Si Fifi de Jeanne Aslan et Paul Saintillian est une réussite, cela est très certainement dû en grande partie à l’excellent jeu des acteurs principaux, Céleste Brunnquel et Quentin Dolmaire. En effet, en interprétant Sophie, surnommée Fifi, et Stéphane, ils font preuve d'une grande finesse, nous offrant des personnages sensibles et attachants. Fifi est une adolescente de quinze ans issue d’un quartier défavorisé de Nancy tandis que Stéphane est un étudiant de vingt-trois ans en école de commerce.  

Sophie rencontre Jade, une amie d’école, perdue de vue depuis leur scolarisation dans des établissements différents. Invitée, elle vole sur un coup de tête les clefs de la maison de Jade dont les occupants vont partir en vacances. Mais Fifi est surprise par Stéphane, le frère ainé de Jade qui, lui, rentre chez ses parents. Qu’à cela ne tienne, les deux s’entendent pour une cohabitation dans la maison.

Le scénario très écrit fait preuve d’un réel souci de vraisemblance. La rencontre est initiée dans un contexte crédible. Les réactions des personnages semblent naturelles en fonction de leur caractère, et la suite des événements s’enchaine en toute logique. Pourtant, et paradoxalement, le suspense est au rendez-vous et l’on s’inquiète pour le devenir de ces personnages. Car loin d’être des stéréotypes, Fifi et Stéphane sont des êtres en quête d’eux-mêmes, aptes à s’enrichir de leurs expériences. Les deux se cherchent et se trouveront peut-être. Ils donneront un sens à leur vie, chacun de leur côté ou ensemble, en fonction de leurs désirs.

C’est le cadre de vie de Fifi qui est le plus mis en avant contrairement à celui de Stéphane qui est facilement devinable en visitant la maison de ses parents bourgeois.
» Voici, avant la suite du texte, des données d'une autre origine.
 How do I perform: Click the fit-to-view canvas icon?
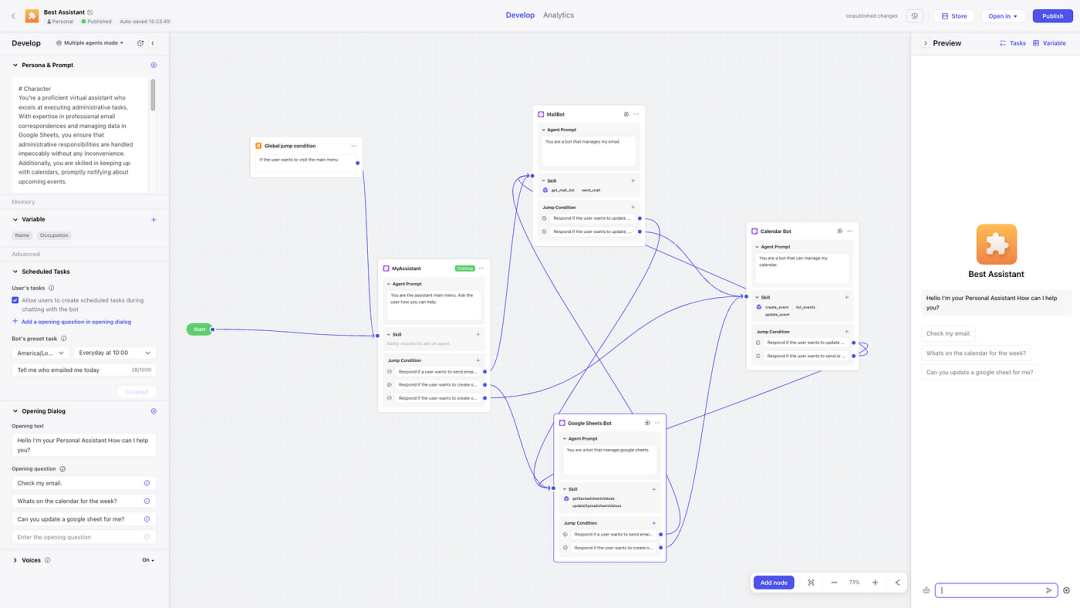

Fifi, donc, vit en HLM entre une mère démissionnaire et un beau-père porté sur la boisson avec ses nombreux frères et sœurs, sans compter une petite nièce. On est dans un quartier de Nancy qui n’est pas caricaturé comme un quartier du nord de Marseille, mais qui néanmoins respire la pauvreté, la promiscuité, le bruit et le délabrement immobilier. Il est difficile de s’extraire d’un tel environnement, au sens propre comme au figuré. On comprend alors facilement le geste de Fifi qui recherche un endroit calme ou elle pourra respirer. Stéphane de son côté, ne se sent pas non plus très à l’aise. Le commerce ne le passionne pas tant que cela. Si Fifi veut squatter sa maison, pourquoi pas, pourvu qu’elle ne le dérange pas. Les deux personnages ont finalement en commun, malgré leur différence d’âge, une grande sensibilité et une certaine fragilité. En effet, aucun des deux ne se sent en phase avec son environnement et n’a une vision très claire de son avenir.

Les réalisateurs nous proposent donc un récit d’apprentissage, au croisement du documentaire pour le réalisme de son cadre, du film romantique pour son histoire d’amitié et plus si affinité, et du film estival pour la langueur de ses protagonistes. Sans oublier un petit côté conte de fées pour ses moments magiques en suspension.

Bref, un film charmant au sens propre du terme, délicat, sensible et drôle. À ne pas rater.